Flying in Brazil Archive
The River of Meat
Thursday, February 12th, 2009They’re called churrascarias. I think that’s Portugese for “carnivore temple.” You go in, sit down, and pretty soon here comes a waiter with a huge spit of meat. You take a slice. He comes back again. You take another slice. This goes on until you turn on the “no mas” indicator on your table. No kidding. And even then, the guy keeps coming back at what seems like one-minute intervals. It’s a veritable river of meat. This keeps up until you either die of a burst stomach or urgently signal for the bill.
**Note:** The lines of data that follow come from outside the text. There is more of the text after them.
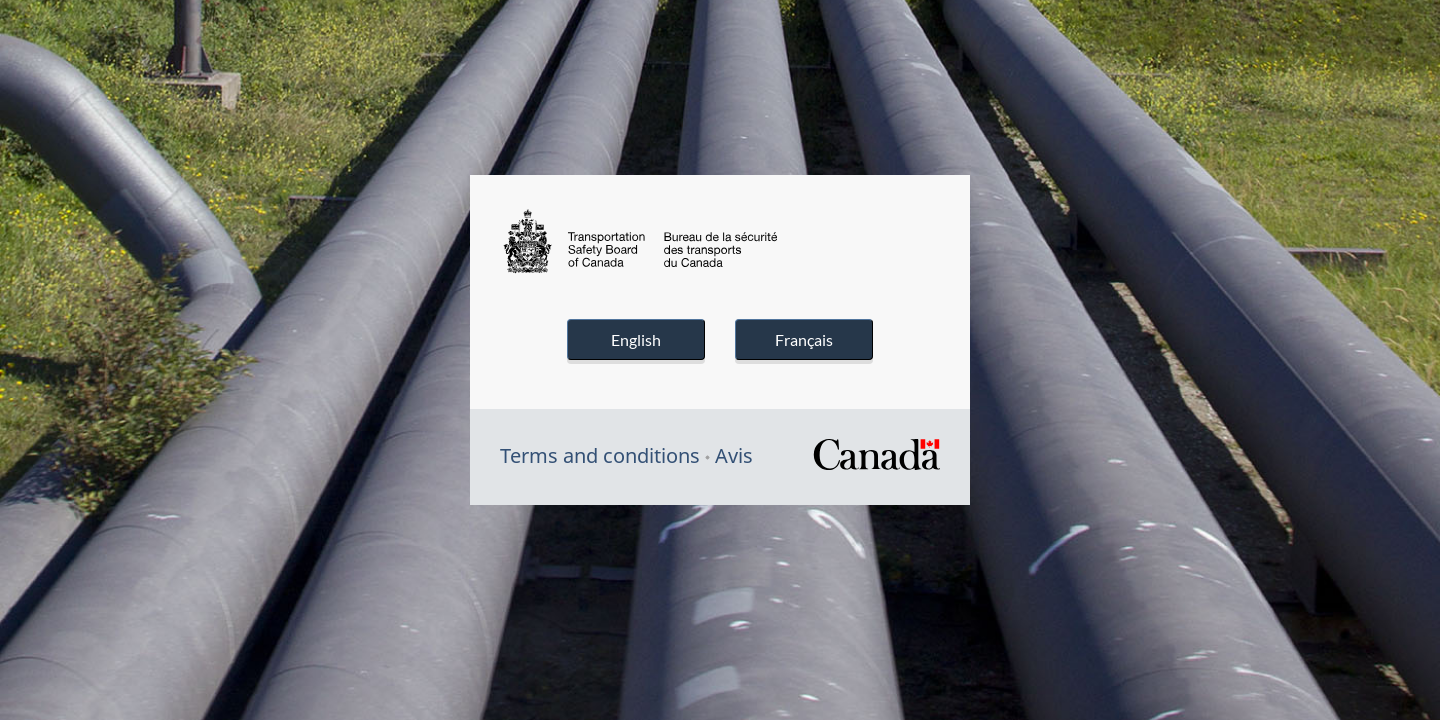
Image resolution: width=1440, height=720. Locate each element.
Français (804, 339)
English (636, 339)
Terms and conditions (600, 455)
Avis (734, 455)
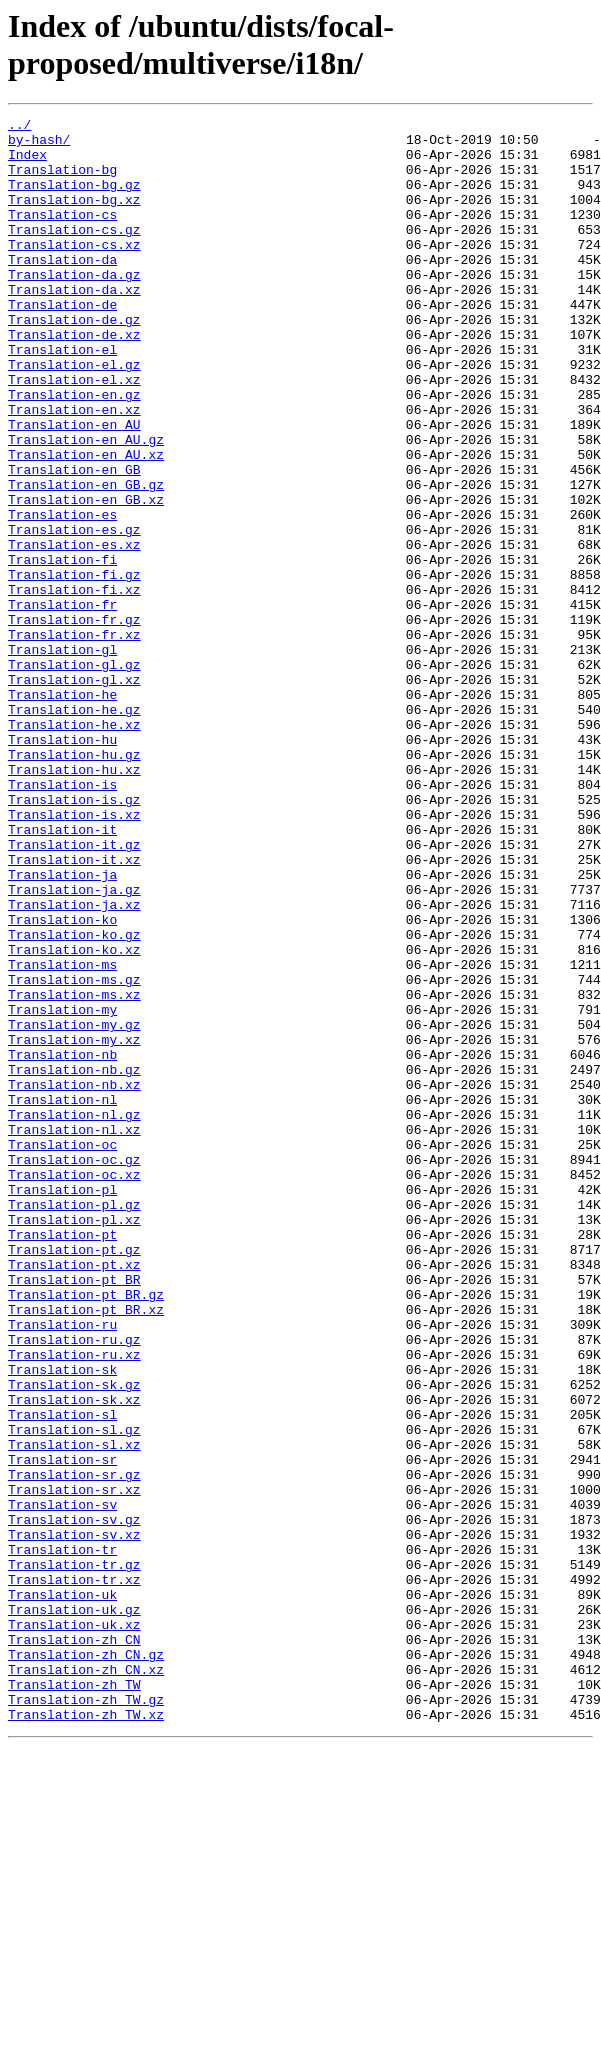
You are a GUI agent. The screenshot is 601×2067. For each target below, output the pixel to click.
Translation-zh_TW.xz (86, 2035)
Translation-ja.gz (74, 1045)
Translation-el (62, 397)
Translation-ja (62, 1027)
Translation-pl (62, 1405)
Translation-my (62, 1189)
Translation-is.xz (74, 955)
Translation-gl (62, 757)
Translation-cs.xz (74, 271)
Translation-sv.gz (74, 1801)
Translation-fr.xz (74, 739)
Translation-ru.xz (74, 1603)
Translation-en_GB (74, 541)
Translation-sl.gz (74, 1693)
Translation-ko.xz (74, 1117)
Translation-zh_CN (74, 1945)
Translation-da (62, 289)
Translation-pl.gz (74, 1423)
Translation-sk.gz (74, 1639)
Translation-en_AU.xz (86, 523)
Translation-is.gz (74, 937)
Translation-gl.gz (74, 775)
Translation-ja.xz (74, 1063)
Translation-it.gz (74, 991)
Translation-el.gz (74, 415)
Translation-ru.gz (74, 1585)
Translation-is (62, 919)
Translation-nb (62, 1243)
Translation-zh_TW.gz (86, 2017)
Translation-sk (62, 1621)
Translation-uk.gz (74, 1909)
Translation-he (62, 811)
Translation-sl (62, 1675)
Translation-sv (62, 1783)
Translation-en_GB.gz (86, 559)
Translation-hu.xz (74, 901)
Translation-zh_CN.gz (86, 1963)
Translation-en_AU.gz (86, 505)
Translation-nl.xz (74, 1333)
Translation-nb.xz (74, 1279)
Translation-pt (62, 1459)
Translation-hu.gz (74, 883)
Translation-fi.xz (74, 685)
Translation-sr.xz (74, 1765)
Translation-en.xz (74, 469)
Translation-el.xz (74, 433)
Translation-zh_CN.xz (86, 1981)
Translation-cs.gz (74, 253)
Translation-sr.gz (74, 1747)
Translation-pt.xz (74, 1495)
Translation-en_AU (74, 487)
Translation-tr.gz (74, 1855)
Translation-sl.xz (74, 1711)
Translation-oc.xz (74, 1387)
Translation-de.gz (74, 361)
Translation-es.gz (74, 613)
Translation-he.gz (74, 829)
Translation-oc (62, 1351)
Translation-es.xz (74, 631)
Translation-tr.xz (74, 1873)
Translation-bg (62, 181)
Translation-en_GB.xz (86, 577)
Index (27, 163)
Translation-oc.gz (74, 1369)
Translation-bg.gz (74, 199)
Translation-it (62, 973)
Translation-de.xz (74, 379)
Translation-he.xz (74, 847)
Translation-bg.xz (74, 217)
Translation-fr (62, 703)
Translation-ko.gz (74, 1099)
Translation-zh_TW (74, 1999)
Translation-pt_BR (74, 1513)
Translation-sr (62, 1729)
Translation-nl (62, 1297)
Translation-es (62, 595)
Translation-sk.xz (74, 1657)
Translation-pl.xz (74, 1441)
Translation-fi (62, 649)
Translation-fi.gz (74, 667)
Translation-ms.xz (74, 1171)
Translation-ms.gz (74, 1153)
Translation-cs (62, 235)
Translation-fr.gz (74, 721)
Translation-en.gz (74, 451)
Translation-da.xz (74, 325)
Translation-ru (62, 1567)
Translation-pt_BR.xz (86, 1549)
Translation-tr (62, 1837)
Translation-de (62, 343)
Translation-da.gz (74, 307)
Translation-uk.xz (74, 1927)
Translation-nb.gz (74, 1261)
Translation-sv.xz (74, 1819)
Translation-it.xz (74, 1009)
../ (19, 127)
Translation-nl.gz (74, 1315)
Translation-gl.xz (74, 793)
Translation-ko (62, 1081)
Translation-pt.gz (74, 1477)
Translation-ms (62, 1135)
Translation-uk (62, 1891)
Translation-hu (62, 865)
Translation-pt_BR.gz (86, 1531)
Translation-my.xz (74, 1225)
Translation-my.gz (74, 1207)
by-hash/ (39, 145)
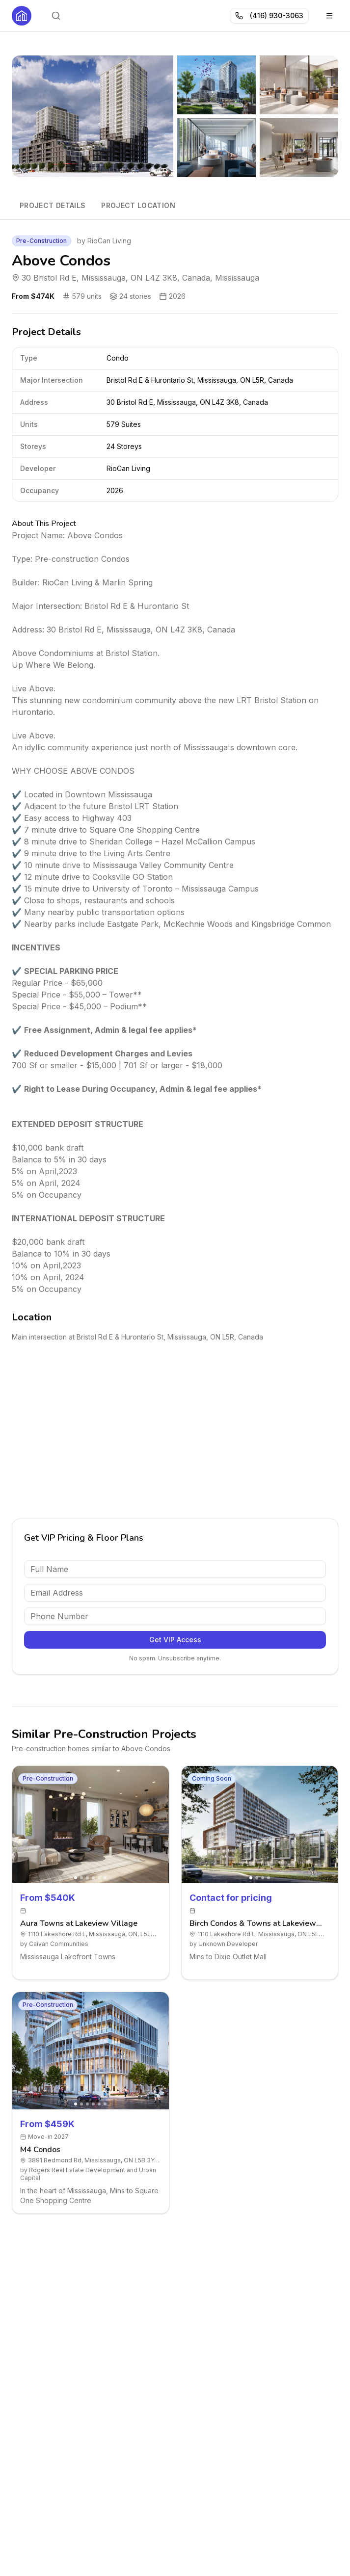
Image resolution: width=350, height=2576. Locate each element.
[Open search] (56, 16)
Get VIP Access (175, 1639)
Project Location (138, 205)
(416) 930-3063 (269, 15)
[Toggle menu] (329, 16)
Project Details (52, 205)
I took home a card showing all the meat cuts. It’s a meat road map. Now I can tell you what I ate: filet mignon, rump ( I don’t speak Portugese, so I just nodded when he said “Lagarto”), neck meat, and hump. That’s the large blister-o-meat on the back of a bull’s neck. Washed it down with a thimble of “43″–a Spanish herb liquere.
Phenom time
Thursday, February 12th, 2009Aboard were Embraer captain Luiz Cesar, communications strategy advisor Danial Bachmann, and flight test engineer Maximilian Kleinubung. Kleinubung wanted me to do some 5- and 3-degree banked turns for auopilot data, but that wasn’t to be, as we’ll see.
The flight gave me a chance to fly the G1000 Prodigy avionics, which featured a test version of SVS and HITS imagery/cues. Got in two instrument approaches–both in anger (i.e. real IFR weather, not rage at the approaches themselves)–an ILS to Campinas Airport, an an RNAV back into SBGP. There was turbulence, but the P100 rode it well. The onboard Garmin radar served us well, too.
The trip to Campinas was vector-laden and procedurally complicated, and the weather helped in setting me to make peace with the G1000 in a high-workload environment. You can’t beat this kind of dual.
All the vectoring, and a low approach, made us burn up a lot of fuel in the fuel-unfriendly low-altitude environment. So there was no time for stalls or single-engine work. Let along the autopilot data. So it was up to 340 for some cruise numbers, then back to SBGP. In all, a great way to spend the day. And a fine airplane.
By tomorrow, the front is supposed to pass to the northeast, and skies will hopefully clear well enough for those stalls and V1 cuts.